======== EXTRACTED ENTRIES

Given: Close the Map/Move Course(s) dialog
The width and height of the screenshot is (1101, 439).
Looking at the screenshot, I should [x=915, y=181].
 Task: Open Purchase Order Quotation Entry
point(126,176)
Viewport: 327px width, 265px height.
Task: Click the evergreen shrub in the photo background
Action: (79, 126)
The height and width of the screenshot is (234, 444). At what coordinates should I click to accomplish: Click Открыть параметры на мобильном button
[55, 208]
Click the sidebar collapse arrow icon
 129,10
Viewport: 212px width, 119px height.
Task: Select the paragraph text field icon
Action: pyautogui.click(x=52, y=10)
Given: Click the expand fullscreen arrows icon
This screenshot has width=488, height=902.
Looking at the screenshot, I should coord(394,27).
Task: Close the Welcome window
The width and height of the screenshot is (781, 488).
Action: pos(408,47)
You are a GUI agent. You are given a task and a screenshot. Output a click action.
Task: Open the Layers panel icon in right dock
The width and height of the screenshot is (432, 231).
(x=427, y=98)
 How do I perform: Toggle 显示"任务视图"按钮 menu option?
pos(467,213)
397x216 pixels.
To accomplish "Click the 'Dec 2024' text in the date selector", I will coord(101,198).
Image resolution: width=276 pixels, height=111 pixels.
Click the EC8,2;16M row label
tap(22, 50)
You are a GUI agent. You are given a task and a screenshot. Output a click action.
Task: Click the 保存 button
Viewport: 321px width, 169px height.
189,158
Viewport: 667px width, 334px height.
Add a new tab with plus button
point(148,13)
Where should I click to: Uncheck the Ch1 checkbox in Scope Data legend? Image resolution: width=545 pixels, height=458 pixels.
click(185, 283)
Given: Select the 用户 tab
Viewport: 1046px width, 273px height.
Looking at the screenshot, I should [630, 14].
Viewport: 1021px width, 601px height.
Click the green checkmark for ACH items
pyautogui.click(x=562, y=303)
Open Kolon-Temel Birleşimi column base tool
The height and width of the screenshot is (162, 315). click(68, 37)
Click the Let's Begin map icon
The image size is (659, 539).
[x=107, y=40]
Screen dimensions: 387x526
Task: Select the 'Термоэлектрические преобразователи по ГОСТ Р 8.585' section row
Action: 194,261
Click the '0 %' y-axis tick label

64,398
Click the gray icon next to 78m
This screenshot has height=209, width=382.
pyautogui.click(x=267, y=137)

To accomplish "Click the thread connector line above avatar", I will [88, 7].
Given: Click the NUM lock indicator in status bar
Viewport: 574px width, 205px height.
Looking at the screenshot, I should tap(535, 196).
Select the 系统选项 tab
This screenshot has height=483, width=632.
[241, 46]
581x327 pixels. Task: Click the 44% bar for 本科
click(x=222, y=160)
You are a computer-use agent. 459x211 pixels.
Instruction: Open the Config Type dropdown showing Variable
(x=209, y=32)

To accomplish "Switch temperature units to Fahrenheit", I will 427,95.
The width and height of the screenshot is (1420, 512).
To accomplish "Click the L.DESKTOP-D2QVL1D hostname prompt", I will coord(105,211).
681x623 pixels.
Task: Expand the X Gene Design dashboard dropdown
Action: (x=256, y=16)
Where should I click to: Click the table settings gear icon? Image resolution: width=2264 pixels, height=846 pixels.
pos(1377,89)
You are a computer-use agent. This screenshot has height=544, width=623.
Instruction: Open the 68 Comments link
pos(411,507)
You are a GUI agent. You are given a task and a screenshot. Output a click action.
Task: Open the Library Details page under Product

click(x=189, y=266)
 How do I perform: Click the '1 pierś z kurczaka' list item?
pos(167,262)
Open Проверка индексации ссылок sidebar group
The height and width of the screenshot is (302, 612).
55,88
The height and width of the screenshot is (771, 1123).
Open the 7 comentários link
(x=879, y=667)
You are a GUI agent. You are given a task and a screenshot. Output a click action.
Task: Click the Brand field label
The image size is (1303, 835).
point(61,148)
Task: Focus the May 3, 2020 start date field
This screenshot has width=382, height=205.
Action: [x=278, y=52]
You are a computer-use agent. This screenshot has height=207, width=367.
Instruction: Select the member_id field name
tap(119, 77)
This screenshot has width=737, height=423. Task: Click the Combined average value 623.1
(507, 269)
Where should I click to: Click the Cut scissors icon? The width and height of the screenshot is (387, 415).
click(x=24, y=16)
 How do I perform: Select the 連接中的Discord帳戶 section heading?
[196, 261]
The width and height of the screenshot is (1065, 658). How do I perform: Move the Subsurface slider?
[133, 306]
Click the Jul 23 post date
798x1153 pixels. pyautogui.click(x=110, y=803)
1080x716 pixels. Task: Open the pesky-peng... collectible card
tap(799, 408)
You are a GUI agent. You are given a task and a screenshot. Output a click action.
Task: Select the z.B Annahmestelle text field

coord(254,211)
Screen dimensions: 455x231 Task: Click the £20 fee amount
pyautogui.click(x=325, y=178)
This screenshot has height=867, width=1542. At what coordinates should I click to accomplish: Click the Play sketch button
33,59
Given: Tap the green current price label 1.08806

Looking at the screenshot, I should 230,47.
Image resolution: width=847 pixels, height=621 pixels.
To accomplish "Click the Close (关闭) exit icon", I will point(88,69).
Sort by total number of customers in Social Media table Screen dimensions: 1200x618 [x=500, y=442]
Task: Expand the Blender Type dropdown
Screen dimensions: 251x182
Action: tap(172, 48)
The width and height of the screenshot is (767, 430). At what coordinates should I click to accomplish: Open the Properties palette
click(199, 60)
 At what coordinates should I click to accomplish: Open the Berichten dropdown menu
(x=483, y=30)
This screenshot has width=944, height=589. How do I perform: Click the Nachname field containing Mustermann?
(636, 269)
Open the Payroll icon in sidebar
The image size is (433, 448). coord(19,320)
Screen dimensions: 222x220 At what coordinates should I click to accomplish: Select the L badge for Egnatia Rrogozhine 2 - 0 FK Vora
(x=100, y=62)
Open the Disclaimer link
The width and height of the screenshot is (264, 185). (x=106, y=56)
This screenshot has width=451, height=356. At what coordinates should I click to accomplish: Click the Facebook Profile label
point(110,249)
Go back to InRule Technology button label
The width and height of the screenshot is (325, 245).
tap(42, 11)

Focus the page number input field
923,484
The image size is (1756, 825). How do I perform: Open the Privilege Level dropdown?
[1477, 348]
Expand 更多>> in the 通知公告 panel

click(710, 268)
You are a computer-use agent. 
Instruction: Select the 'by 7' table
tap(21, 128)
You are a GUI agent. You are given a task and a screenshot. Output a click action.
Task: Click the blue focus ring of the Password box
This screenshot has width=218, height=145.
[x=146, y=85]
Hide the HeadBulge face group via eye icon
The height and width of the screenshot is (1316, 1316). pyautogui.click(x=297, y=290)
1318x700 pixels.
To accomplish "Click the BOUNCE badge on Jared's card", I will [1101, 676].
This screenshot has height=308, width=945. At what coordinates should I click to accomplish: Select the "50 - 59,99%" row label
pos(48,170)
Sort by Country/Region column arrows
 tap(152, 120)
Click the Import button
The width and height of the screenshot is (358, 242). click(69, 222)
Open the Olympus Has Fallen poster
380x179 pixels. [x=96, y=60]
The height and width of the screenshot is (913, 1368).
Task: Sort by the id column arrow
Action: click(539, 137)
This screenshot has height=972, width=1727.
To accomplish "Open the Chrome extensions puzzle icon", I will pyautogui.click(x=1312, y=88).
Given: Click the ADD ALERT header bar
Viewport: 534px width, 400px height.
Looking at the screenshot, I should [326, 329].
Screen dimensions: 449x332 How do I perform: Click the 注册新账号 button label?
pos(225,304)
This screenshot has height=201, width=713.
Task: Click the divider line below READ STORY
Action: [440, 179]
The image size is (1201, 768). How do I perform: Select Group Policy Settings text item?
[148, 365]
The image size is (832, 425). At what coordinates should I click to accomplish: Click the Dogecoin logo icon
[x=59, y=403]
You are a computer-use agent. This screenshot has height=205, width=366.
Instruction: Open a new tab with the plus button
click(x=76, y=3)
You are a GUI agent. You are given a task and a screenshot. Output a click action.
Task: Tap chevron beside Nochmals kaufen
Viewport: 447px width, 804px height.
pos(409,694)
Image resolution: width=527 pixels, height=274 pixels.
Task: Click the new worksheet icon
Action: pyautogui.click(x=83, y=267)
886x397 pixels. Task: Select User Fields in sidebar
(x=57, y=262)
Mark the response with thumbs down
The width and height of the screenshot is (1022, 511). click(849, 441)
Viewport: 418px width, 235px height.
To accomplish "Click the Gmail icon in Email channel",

================

[TASK DETAILS]: Would you return exactly, and only, the lines beginning at the one with "The image size is (832, 425)." and ending at the last line of the listing?

[SOLUTION FOR THIS PROBLEM]:
The image size is (832, 425). At what coordinates should I click to accomplish: Click the Dogecoin logo icon
[x=59, y=403]
You are a computer-use agent. This screenshot has height=205, width=366.
Instruction: Open a new tab with the plus button
click(x=76, y=3)
You are a GUI agent. You are given a task and a screenshot. Output a click action.
Task: Tap chevron beside Nochmals kaufen
Viewport: 447px width, 804px height.
pos(409,694)
Image resolution: width=527 pixels, height=274 pixels.
Task: Click the new worksheet icon
Action: pyautogui.click(x=83, y=267)
886x397 pixels. Task: Select User Fields in sidebar
(x=57, y=262)
Mark the response with thumbs down
The width and height of the screenshot is (1022, 511). click(849, 441)
Viewport: 418px width, 235px height.
To accomplish "Click the Gmail icon in Email channel",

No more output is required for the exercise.